[Stored items]
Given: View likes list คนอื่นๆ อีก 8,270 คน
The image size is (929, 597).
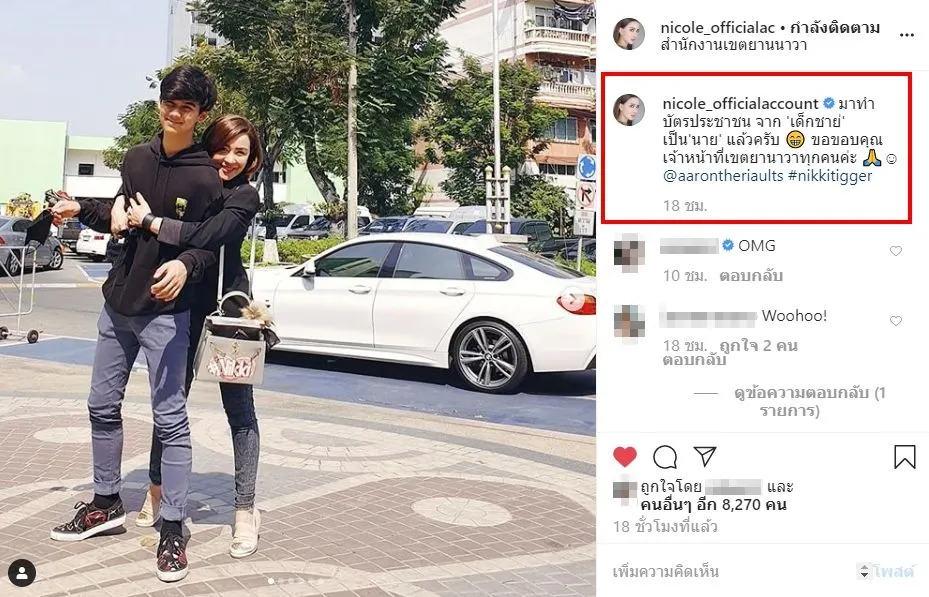Looking at the screenshot, I should point(713,505).
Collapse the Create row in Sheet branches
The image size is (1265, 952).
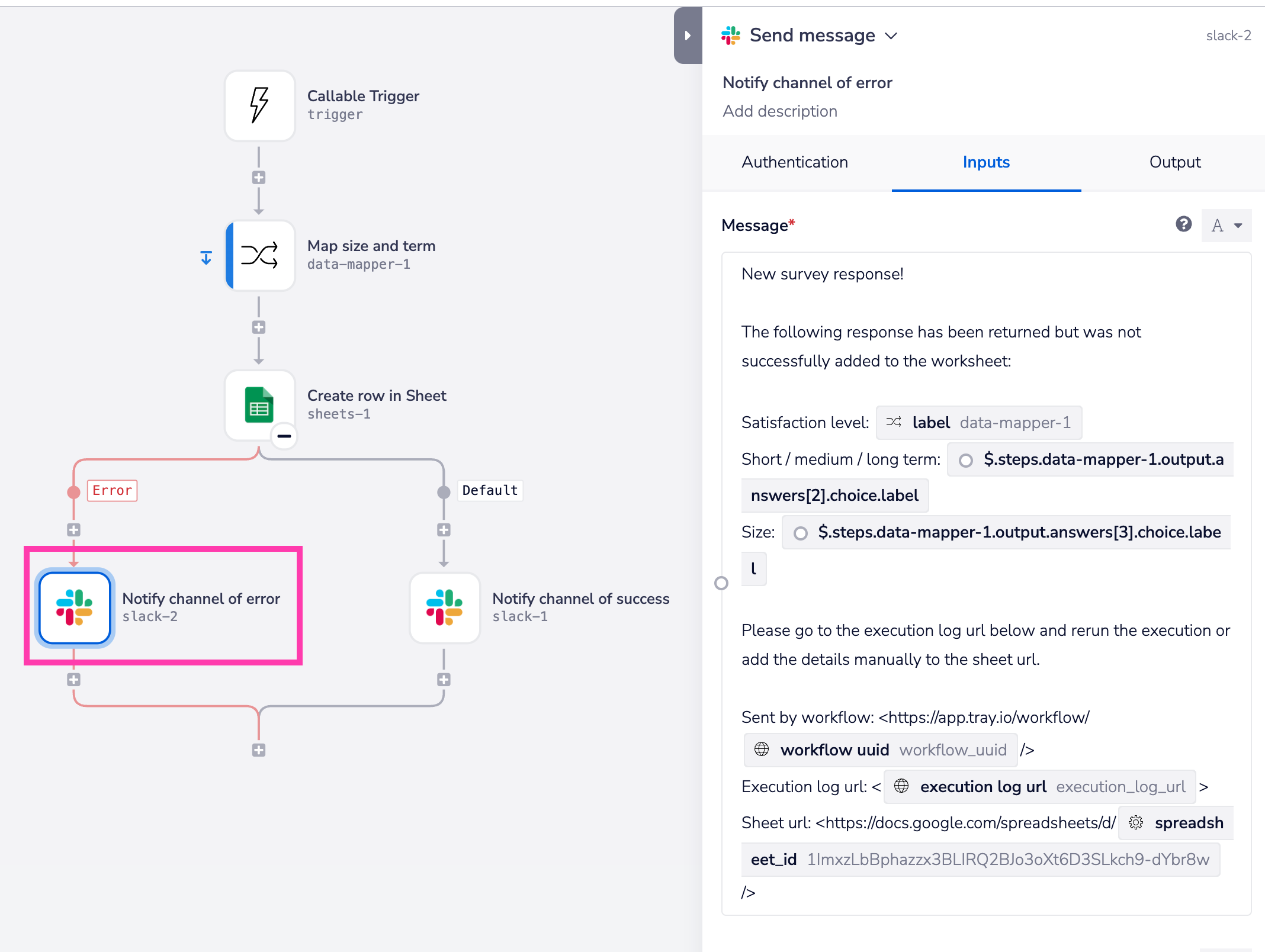pyautogui.click(x=284, y=436)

▸ **What to do**
Your copy should match the records above word for word, but without images.

▸ **Written answer**
Given: View likes list คนอื่นๆ อีก 8,270 คน
The image size is (929, 597).
Looking at the screenshot, I should point(713,505).
Collapse the Create row in Sheet branches
The image size is (1265, 952).
pyautogui.click(x=284, y=436)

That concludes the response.